O mal ator de suas emoções
Julio Torri [1889-1971]
E ele chegou à montanha onde vivia o ancião. Seus pés estavam ensangüentados por causa das pedras no caminho e o brilho dos seus olhos manchado pelo desalento e pelo cansaço.
- Senhor, sete anos se passaram desde que vim pedir-lhe conselho. Os varões dos mais remotos países louvavam sua santidade e sua sabedoria. Cheio de fé escutei as suas palavras: “ouve a teu próprio coração, e o amor que tenhas por teus irmãos não ocultes.” E desde então não encobria minhas paixões aos homens. Meu coração foi para eles como guia em águas claras. Mas a graça de Deus não desceu sobre mim. As mostras de amor que dei a meus irmãos, eles as tomaram por fingimento. E veja então como a solidão obscureceu o meu caminho.
O ermitão o beijou três vezes na testa; um leve sorriso iluminou a sua face e ele disse:
- Encobre o amor que tenhas a teus irmãos e dissimula tuas paixões ante os homens, porque és, meu filho, um mal ator de tuas emoções.

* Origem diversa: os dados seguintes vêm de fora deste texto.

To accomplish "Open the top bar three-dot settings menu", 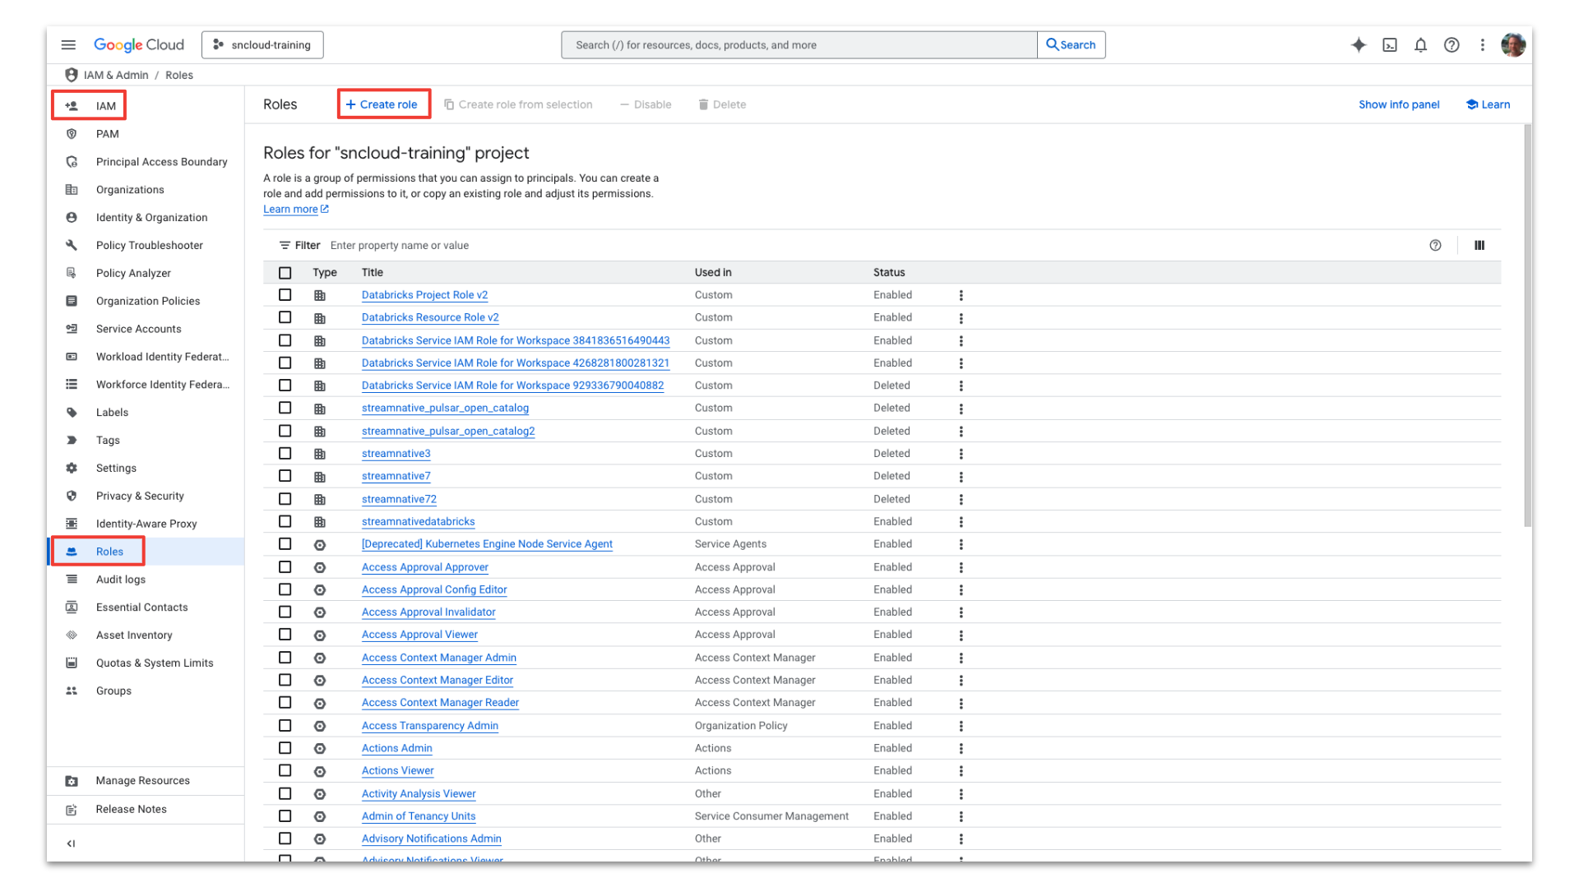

Esse é um poema em prosa escrito no México mais ou menos na mesma época do Modernismo brasileiro por uma figura importante da geração de intelectuais que antecedeu à Revolução Mexicana. Não era um grupo de artistas, embora muito fossem artistas também. Julio Torri, por exemplo, era professor de literatura e escreveu uma Historia da Literatura Espanhola. É uma reflexão simples sobre uma coisa que todo mundo que escreve deveria estar careca de saber, mas nem sempre percebe: que para ser autêntico há que saber representar, que para ser simples há que se ter artifício, que autenticidade e simplicidade, ao contrário do dita o senso comum, precisam de muita elaboração estética e não tem nada de transparente.